DNA amplification in multidrug, cross-resistant Chinese hamster ovary cells: molecular characterization and cytogenetic localization of the amplified DNA.

Abstract

Vincristine-resistant (VCR) Chinese hamster ovary (CHO) cells have been established by stepwise selection in increasing concentrations of vincristine. These cells exhibit multidrug cross-resistance to a number of drugs that have no structural or functional similarities. Cytogenetic analyses of resistant cells revealed the presence of double minutes and expanded chromosomal segments, thus implicating gene amplification as a possible mechanism of resistance. An amplified DNA segment isolated from other multidrug cross-resistant CHO cell lines (Roninson, I. B., H. T. Abelson, D. E. Housman, N. Howell, and A. Varshavsky, 1984, Nature (Lond.), 309:626-628) is also amplified in our VCR lines.
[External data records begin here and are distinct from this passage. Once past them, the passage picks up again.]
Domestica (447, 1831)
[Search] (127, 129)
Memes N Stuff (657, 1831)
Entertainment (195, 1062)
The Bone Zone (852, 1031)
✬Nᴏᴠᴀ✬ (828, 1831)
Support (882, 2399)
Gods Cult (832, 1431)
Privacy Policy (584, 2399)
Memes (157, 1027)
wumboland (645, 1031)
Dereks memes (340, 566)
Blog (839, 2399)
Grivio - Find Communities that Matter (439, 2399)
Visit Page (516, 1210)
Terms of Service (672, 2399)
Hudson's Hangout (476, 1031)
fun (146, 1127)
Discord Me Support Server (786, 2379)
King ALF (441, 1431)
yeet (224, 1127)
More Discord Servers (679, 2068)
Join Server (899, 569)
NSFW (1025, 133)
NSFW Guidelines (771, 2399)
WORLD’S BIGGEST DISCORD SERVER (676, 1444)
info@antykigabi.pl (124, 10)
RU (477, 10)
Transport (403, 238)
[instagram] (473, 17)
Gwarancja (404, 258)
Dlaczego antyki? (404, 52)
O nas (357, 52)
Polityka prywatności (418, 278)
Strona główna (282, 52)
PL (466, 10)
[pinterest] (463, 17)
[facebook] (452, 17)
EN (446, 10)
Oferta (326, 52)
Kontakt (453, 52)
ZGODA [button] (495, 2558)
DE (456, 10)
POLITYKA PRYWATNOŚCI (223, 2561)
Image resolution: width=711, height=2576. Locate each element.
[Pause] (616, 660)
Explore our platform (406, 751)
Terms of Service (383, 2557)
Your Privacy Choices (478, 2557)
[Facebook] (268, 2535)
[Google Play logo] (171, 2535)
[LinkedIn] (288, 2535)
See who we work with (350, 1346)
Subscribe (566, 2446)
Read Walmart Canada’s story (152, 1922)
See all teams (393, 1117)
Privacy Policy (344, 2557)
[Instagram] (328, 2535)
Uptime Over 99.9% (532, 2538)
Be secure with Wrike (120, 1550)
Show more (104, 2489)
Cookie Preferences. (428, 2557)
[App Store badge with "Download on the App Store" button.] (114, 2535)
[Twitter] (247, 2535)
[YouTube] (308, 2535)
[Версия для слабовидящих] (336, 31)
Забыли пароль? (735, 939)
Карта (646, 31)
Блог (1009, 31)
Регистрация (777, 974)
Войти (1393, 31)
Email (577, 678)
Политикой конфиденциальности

This DNA segment was used as a probe to screen a cosmid library of VCR genomic DNA, and overlapping clones were retrieved. All of these segments, totaling .apprx. 45 kilobases (kb), were amplified in VCR cells. Using in situ hybridization, we localized the amplification domain to the long arm of CHO chromosome 1 or Zl. Northern hybridization analysis revealed that a 4.3-kb mRNA was encoded by this amplified DNA domain and was overproduced in the VCR cells. Suggestions for the involvement of these amplified DNA segments in the acquisition of multidrug cross-resistance in animal cells are also presented.